- The exercise
Please present the lines from the line with "Given: Fold the try block at line 6" to the line with "Looking at the screenshot, I should 77,148.", both included, as a Markdown table with the columns No. and Line, skipping any blank lines. Leave the pictures out of the table.

- Data records
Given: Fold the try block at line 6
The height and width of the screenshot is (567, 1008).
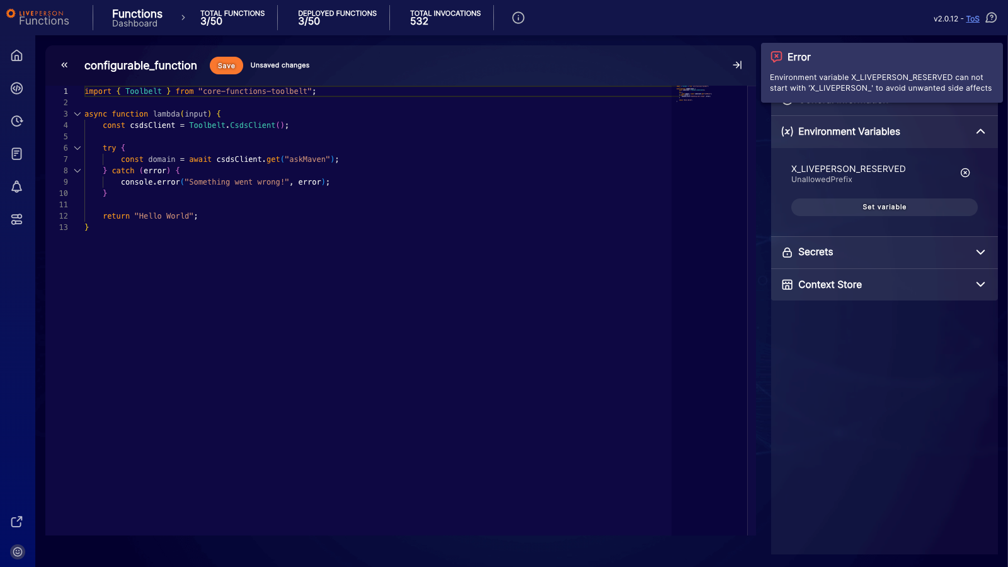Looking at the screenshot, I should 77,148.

---

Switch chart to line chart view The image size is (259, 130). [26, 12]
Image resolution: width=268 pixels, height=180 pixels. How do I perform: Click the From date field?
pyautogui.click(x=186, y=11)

- Result of the exercise
| No. | Line |
|---|---|
| 1 | Given: Fold the try block at line 6 |
| 2 | The height and width of the screenshot is (567, 1008). |
| 3 | Looking at the screenshot, I should 77,148. |